Pixel coordinate grounding data ▸
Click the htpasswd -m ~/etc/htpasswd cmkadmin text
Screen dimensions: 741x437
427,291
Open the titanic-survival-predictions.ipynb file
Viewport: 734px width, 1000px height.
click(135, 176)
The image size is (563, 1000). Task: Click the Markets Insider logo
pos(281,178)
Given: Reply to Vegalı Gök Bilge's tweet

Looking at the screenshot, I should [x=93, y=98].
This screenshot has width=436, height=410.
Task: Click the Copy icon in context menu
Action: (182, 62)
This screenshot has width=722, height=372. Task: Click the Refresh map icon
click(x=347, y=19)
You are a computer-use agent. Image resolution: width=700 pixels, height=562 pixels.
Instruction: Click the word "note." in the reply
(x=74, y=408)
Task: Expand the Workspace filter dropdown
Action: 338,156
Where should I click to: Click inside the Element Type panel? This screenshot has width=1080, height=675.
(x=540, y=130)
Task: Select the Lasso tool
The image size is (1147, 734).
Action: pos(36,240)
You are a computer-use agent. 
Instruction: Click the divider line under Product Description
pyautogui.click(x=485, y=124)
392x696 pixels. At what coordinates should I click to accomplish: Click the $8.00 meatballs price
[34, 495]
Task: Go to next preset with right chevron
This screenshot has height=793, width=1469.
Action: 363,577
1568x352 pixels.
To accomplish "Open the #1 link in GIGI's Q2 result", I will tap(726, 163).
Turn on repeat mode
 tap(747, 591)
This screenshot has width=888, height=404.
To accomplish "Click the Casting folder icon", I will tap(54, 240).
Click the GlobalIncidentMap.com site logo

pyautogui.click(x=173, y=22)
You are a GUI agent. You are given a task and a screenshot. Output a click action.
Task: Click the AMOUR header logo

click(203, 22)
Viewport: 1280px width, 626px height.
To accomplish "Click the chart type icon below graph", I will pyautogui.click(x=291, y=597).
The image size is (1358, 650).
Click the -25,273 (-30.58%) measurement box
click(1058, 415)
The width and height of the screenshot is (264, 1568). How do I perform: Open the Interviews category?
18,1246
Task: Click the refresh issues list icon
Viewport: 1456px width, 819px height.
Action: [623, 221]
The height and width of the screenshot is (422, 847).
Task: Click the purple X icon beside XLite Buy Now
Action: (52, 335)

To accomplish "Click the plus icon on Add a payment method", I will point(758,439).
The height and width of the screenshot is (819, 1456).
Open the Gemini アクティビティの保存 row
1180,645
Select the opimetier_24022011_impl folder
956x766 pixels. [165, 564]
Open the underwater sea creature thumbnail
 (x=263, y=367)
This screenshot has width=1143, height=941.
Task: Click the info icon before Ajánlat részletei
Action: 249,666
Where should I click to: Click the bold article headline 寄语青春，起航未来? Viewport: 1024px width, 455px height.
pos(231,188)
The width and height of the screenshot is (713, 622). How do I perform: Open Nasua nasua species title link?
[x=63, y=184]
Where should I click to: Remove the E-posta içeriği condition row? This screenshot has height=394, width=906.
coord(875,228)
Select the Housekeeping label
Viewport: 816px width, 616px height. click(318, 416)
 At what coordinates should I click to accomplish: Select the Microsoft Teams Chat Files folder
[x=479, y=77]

Directions for this task ▸
Could you copy exactly the lines from the one containing "Where should I click to: Remove" through the end of the records above, and nothing more?

Response area ▸
Where should I click to: Remove the E-posta içeriği condition row? This screenshot has height=394, width=906.
coord(875,228)
Select the Housekeeping label
Viewport: 816px width, 616px height. click(318, 416)
 At what coordinates should I click to accomplish: Select the Microsoft Teams Chat Files folder
[x=479, y=77]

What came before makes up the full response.